[Qemu-devel] [PATCH V13 4/5] util/mmap-alloc: support MAP_SYNC in qemu_ram_mmap()

Zhang, Yi posted 5 patches 6 years, 9 months ago
There is a newer version of this series
[Qemu-devel] [PATCH V13 4/5] util/mmap-alloc: support MAP_SYNC in qemu_ram_mmap()
Posted by Zhang, Yi 6 years, 9 months ago
From: Zhang Yi <yi.z.zhang@linux.intel.com>

When a file supporting DAX is used as vNVDIMM backend, mmap it with
MAP_SYNC flag in addition which can ensure file system metadata
synced in each guest writes to the backend file, without other QEMU
actions (e.g., periodic fsync() by QEMU).

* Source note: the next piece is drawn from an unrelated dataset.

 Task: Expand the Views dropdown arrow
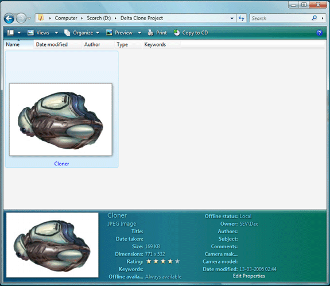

Current, We have below different possible use cases:

1. pmem=on is set, shared=on is set, MAP_SYNC supported:
   a: backend is a dax supporting file.
    - MAP_SYNC will active.
   b: backend is not a dax supporting file.
    - mmap will trigger a warning. then MAP_SYNC flag will be ignored

2. The rest of cases:
   - we will never pass the MAP_SYNC to mmap2

Signed-off-by: Haozhong Zhang <haozhong.zhang@intel.com>
Signed-off-by: Zhang Yi <yi.z.zhang@linux.intel.com>
---
 util/mmap-alloc.c | 45 ++++++++++++++++++++++++++++++++++++++++++++-
 1 file changed, 44 insertions(+), 1 deletion(-)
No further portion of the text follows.